Editor’s note: For your reading pleasure, we present Perlman’s Potpourri for April 2007 — a roundup of news items from the Gateway and Parkrose neighborhoods of Mid-Multnomah County from veteran Beat Reporter Lee Perlman.

Perlman begins with an item about the less-than-ideal Gateway Urban Renewal budget for next year, an annual disappointment among other things disappointing around the Gateway Urban Renewal project.

Next, some good news as the city is adding three Mid-county sites to its master planning process for future park development; following is some sad news about Rossi Farms no longer farming or selling produce from their barn.

Looks like a potpourri theme is emerging this month: alternating bad and good news items — as evidenced by the next story about folks in Parkrose happy to be planning events at the newest park in Parkrose — Senn’s Dairy Park — followed by some unsettling news coming from the Wilkes neighborhood regarding its newest business, a bar and grill, due to open this month.

Perlman’s Potpourri goes on with the April theme — the traffic calming project for 105th Avenue near Prescott Elementary School has been fully funded — the good — but the traffic island at Northeast 102nd and Wygant Street, part of the same traffic project, keeps getting crashed into — the bad.

Only a few more to introduce, the next PP item is bad news about the eastside infill development (too much, too ugly, too long a process).

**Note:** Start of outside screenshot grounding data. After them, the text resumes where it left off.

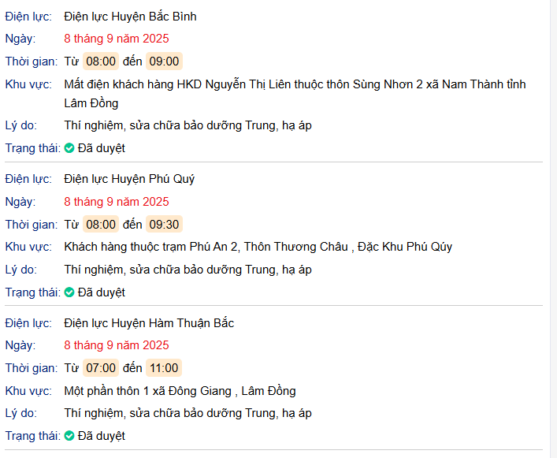Screen dimensions: 557x458
Task: Click red date of Hàm Thuận Bắc entry
Action: [x=117, y=345]
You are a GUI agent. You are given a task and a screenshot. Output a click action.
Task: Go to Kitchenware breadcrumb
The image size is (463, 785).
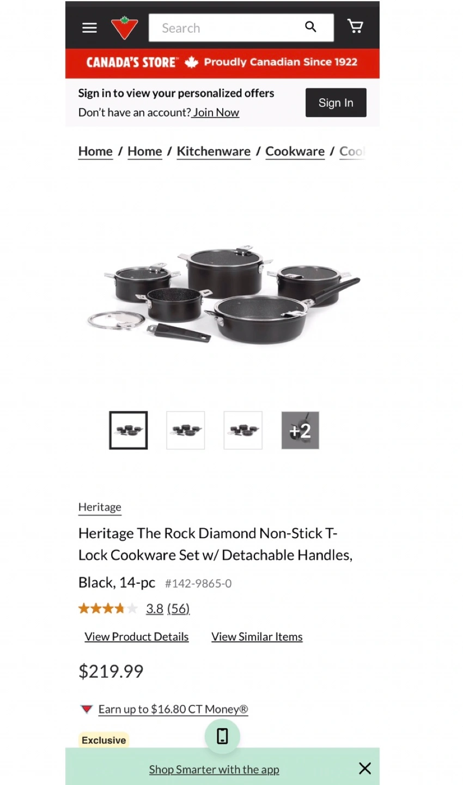click(x=214, y=152)
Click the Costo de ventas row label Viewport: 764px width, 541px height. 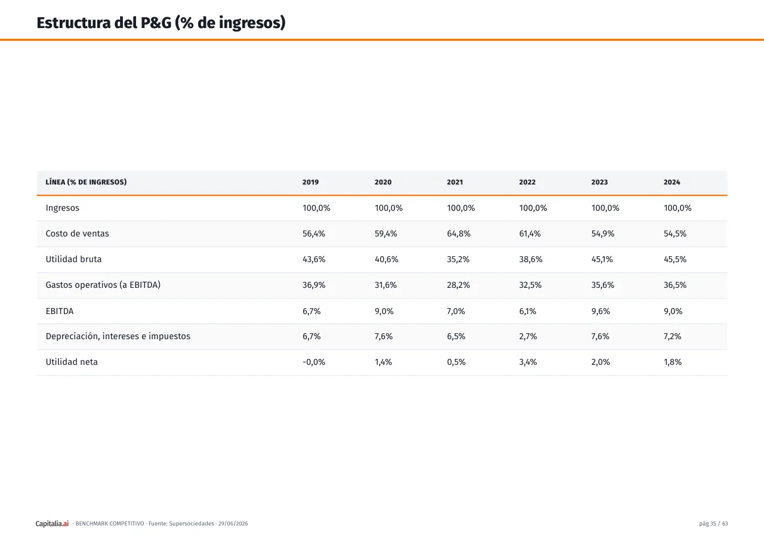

And last but never least, some good news about a type of new pilot program from the Portland Police Bureau placing daily police foot patrols (ala Bumper Morgan in “The Blue Knight”) along Sandy Boulevard.

Gateway Urban Renewal Area PAC reviews budget
The Gateway Urban Renewal District Program Advisory Committee reviewed the district’s proposed budget at an informal meeting last month. As has been the case from the beginning, the group found the budget somewhat less than ideal.

An informal meeting of the Gateway Urban Renewal District Program Advisory Committee was held last month to go over its proposed budget for fiscal year 2007-'08. From left to right, Portland Development Commission budget analyst Tony Barnes, PDC staff member Angela Cadena, at-large member and PAC Vice Chairman Bob Earnest, Gateway resident Jackie Putnam, and PAC Chairwoman Dorene Warner of Human Solutions.
MEMO PHOTO: TIM CURRAN
As Portland Development Commission Budget Analyst Tony Barnes told the PAC last month, the budget allows for $7,041,537, including overhead costs. Of this, by order of City Council, 30 percent is dedicated to the development and/or maintenance of affordable housing. Asked if the PAC would have the ability to shift funds from one line item to another as needs developed, PDC staffer Byron Estes said he thought so, but it would be necessary to get a letter from someone in authority to “memorialize” it.

Resident Alesia Reese of Woodland Park complained, “We’re not meeting the goals of this regional center. We don’t have to plan for housing development; it will take care of itself. It is economic development we should concentrate on, and that can only be done through land acquisition.”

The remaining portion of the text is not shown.